Wiadomości
"To jest kraj, w którym pracują tylko frajerzy"
Trzy na cztery nowe miejsca pracy na Wyspach biorą emigranci - lamentuje minister pracy i emerytur Iain Duncan Smith. Bo Brytyjczycy są leniwi i niewykształceni - odpowiadają pracodawcy.
O niekorzystnych proporcjach zatrudnienia minister alarmował już wcześniej, a teraz potwierdziło je Office for National Statistics (ONS), tutejszy odpowiednik polskiego GUS-u. Temat od razu podchwycił kochający inaczej emigrantów tabloid "Daily Mail". Statystycy dostarczyli amunicji zwolennikom tezy, że emigranci zabierają miejscowym pracę. Tym razem z precyzyjnym wyliczeniem - do końca marca tego roku zatrudnienie na Wyspach znalazło 334 tysiące emigrantów i 77 tysięcy obywateli Zjednoczonego Królestwa. Miejsca pracy powstały głównie w sektorze prywatnym, sfera budżetowa nadal zaś tnie etaty.
Minister Iain Duncan Smith niedawno apelował do pracodawców, aby preferowali przy zatrudnieniu obywateli brytyjskich. W przeciwnym razie, całe pokolenia będą żyły na zasiłkach. Biznes odpowiedział dość bezceremonialnie - młodzi Brytyjczycy są leniwi, źle wyedukowani i mają zbyt luzackie podejście do pracy.
Za paradoks trzeba uznać też to, że choć w pierwszym kwartale tego roku bezrobocie spadło o 26 tysięcy osób (czyli zmniejszyło się o 0,1%, z 7,8 na 7,7), to ilość ubiegających się o zasiłek dla bezrobotnych wzrosła niemalże tyle samo - o 24 tysiące osób.
ONS podaje, że w ubiegłym roku liczba mieszkańców Wielkiej Brytanii zwiększyła się o pół miliona. Statystykę również poprawili napływający emigranci oraz zwiększona liczba nowych narodzin, w czym Polacy mają niezaprzeczalny udział - ok. 20 tysięcy dzieci rocznie.

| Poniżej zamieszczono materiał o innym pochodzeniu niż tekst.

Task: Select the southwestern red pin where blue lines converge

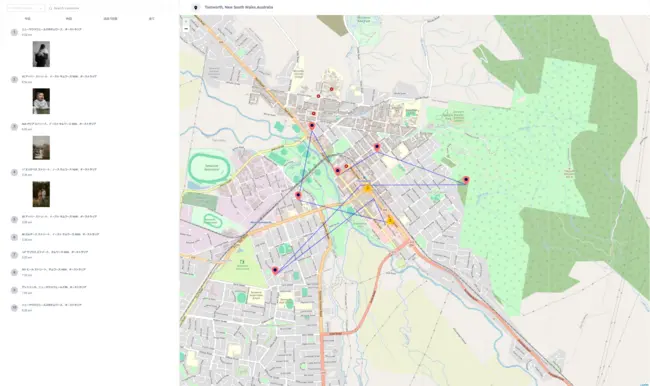Action: pyautogui.click(x=275, y=270)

Opublikowane właśnie wyliczenia są wodą na młyn w kampanii na rzecz ograniczenia emigracji do Wielkiej Brytanii prowadzonej przez obecny rząd. Stale mówi się o przybyszach spoza krajów Unii Europejskiej. Powszechnie jednak wiadomo, że akurat, gdy idzie o miejsca pracy, to największą konkurencję dla miejscowych stanową właśnie emigranci z nowych krajów Unii. Chociaż, czy jest to konkurencja? Niestety, statystki nie mówią nic o rodzaju stanowisk pracy, jakie zajęli imigranci. Można jednak przypuszczać, że większość z tych prac nie należała do wysokopłatnych, po które ustawiały się kolejki chętnych.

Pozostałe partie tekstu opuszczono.